Despite the obvious difficulties presented by mass immigration – which Murray notes is largely done illegally – the political establishment in much of Europe, particularly Germany, ignores the problems it creates, while some critics of mass immigration polarize the issue by accusing all migrants of violence.

"People who claim that everyone who arrives is going to be violent, are of course, are obviously crazy and it is a deeply dishonest way to portray it."

"You have to look at the big picture, and the big picture is a big mess. Most things happen because of a screw up and this is one the monumental screw ups of all time."

Nevertheless, there is a growing awareness of the unsustainability of the open-door migration policy, though Murray notes that popular opinion on the issue has been slower to shift in some countries.

"The trajectory in every country in Europe is exactly the same. Everyone is at different stages along the same path, and the path doesn't change. For instance in France, this book did very well, and it wasn't controversial because even the French left agrees with a lot of what I am saying."

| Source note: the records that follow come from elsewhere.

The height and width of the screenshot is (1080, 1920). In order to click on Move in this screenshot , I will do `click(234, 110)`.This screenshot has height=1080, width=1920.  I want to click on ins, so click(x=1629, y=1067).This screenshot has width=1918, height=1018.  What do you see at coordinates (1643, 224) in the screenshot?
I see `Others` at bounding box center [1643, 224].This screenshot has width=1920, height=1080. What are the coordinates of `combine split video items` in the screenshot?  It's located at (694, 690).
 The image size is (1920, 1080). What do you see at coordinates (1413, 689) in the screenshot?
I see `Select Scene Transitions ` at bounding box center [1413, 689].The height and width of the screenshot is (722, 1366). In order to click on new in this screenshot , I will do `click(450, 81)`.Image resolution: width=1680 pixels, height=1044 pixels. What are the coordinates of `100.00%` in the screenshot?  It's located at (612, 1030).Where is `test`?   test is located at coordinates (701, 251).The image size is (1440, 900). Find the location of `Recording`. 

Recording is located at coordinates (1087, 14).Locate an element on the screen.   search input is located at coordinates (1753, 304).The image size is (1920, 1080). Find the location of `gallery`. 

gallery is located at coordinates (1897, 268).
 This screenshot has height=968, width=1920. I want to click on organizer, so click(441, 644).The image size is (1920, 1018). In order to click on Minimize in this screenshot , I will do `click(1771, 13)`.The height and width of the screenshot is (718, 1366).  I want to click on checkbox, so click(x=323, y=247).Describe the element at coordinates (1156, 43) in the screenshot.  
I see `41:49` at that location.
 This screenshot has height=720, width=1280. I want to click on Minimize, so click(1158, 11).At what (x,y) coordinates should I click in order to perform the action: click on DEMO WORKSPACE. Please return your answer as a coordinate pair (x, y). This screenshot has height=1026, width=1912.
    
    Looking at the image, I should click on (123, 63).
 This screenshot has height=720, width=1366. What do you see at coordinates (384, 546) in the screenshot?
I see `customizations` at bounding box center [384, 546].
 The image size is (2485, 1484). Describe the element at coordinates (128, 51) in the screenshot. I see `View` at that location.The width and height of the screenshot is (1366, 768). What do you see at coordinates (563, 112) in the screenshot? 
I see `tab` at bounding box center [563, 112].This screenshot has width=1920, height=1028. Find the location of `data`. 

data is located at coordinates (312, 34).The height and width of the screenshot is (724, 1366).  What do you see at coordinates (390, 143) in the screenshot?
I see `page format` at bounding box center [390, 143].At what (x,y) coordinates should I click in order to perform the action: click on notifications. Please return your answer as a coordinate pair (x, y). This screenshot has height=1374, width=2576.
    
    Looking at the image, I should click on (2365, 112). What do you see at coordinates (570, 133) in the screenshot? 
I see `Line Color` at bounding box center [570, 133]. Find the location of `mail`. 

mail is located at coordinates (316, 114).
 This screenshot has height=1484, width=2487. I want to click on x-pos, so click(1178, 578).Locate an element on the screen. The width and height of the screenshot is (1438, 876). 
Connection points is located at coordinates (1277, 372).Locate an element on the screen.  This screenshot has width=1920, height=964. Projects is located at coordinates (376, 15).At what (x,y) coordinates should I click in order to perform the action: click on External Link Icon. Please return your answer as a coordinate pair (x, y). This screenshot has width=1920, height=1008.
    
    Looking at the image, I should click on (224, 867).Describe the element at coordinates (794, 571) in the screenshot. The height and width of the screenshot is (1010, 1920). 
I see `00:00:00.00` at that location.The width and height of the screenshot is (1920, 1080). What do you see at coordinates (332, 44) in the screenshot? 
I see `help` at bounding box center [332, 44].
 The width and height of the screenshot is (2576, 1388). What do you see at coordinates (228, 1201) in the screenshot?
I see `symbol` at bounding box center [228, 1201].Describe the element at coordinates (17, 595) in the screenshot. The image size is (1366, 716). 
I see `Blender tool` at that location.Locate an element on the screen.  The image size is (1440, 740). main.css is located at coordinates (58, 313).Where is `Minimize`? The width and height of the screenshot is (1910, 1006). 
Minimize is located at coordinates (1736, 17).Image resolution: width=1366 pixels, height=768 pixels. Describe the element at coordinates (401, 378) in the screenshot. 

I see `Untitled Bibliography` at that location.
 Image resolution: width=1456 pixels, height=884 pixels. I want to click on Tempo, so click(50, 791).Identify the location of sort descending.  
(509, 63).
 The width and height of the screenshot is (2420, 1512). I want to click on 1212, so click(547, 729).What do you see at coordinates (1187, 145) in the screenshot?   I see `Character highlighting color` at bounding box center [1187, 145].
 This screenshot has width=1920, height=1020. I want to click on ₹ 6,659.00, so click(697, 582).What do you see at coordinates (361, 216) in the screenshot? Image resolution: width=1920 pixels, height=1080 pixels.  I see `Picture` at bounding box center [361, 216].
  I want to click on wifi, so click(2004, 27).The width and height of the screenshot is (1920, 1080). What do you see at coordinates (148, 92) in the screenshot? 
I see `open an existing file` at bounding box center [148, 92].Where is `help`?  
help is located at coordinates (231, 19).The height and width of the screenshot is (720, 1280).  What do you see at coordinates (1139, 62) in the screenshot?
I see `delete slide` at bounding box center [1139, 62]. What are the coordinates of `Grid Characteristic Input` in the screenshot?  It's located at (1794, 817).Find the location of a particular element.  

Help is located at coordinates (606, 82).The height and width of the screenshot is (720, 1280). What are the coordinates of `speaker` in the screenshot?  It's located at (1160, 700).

"One of the most obvious things we should have learned by now is that if you import the world's people, you also import the world's problems. That means you're going to have start contending with things you just hadn't thought about."

As for the roots of support for – or at least a hesitancy to challenge – open-door immigration policies for mass migration from the Middle East, Murray cited not only residual collective guilt for the Holocaust, but an “existential tiredness”, as well as the transformation of traditional religion in the increasingly secular West into a progressive faith advocating “social welfare activism”.

"The guilt, the tiredness - the existential tiredness - and the sense that the story has run out. There's a reason for it. Only by understanding these deeper conundrums can you understand the depth of the problem. Europe's post-Holocaust history is everywhere. It is why you see people at train stations in 2015 in Munich and elsewhere welcoming the migrants coming off the trains as if they were heroes returning from war or the football team that's just won the World Cup."

"Why? existential guilt. They think that they're alleviating by doing this. This simply doesn't fall out in the ways that people have predicted."

"The lesson we in Britain have learned from the Holocaust of European Jewry is, 'Don't be mean to Islam'."

Murray also pointed out the dangers he saw in certain strains of "secular Judaism" which have been transmogrified into "social welfare activism".

"Judaism can, like Christianity, can devolve into a form of non-believing social welfare activism. That is, people who are not very devout anymore say that basically, Jewish means being a social care activist."

"These are the sort of people who push mass migration most readily. They say 'Why not? Share with the world. And the Swedish churches, the Scandinavian churches, the Protestant churches, and to a great extent the Catholic church as well, including the Pope, they also push this."